## PASSAGE SHOWN
[Start of Attachment]

Killingly Paras Ask for Support In Contract Fight

For Immediate Release
New Britain, CT, Oct. 13, 2017 – Concerned by the costly stonewalling of the Board of Education, the union representing 125 Killingly school paraprofessionals is asking the Town Council and the community to help them reach a contract settlement with the Board of Education.

Members of AFSCME Local 3689 recently turned out for the Oct. 10 Town Council 4 meeting. Paraprofessionals asked Councilors to help solve another contract stalemate similar to the one that took place two years ago.

Courtney Poirier, a paraprofessional at Killingly Central School, was among those who addressed the Council. “The town needs to know the paras here are an important piece of the puzzle that makes the Killingly school system work,” she said. “Unfortunately, we are once again having difficulty reaching a fair and reasonable contract settlement.”

“The important work we do is worth a modest raise, not to mention decent and affordable health care,” Poirier added.

Contract negotiations reached impasse, and are now in binding arbitration. The sides are free to discuss negotiations in public when impasse is reached. The Board of Education is looking to cut hourly wages and impose a more expensive health plan.

Julie Stone, a paraprofessional at Killingly Intermediate School, told town councilors she is making $17,000 a year after 24 years of service.

[End of Attachment]

## AVAILABLE DATA
[Start of Attachment]

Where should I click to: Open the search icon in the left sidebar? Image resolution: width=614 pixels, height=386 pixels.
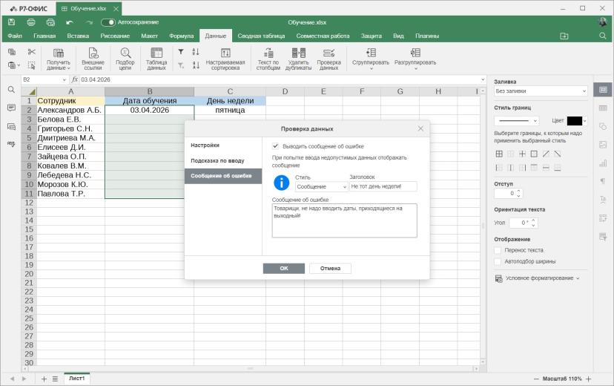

[End of Attachment]

## EXERCISE INSTRUCTIONS
According to the press release on the Killingly paraprofessionals' contract fight, what changes to pay and health coverage is the Board of Education seeking?

## REPLY
The Board of Education is seeking to cut hourly wages and impose a more expensive health plan.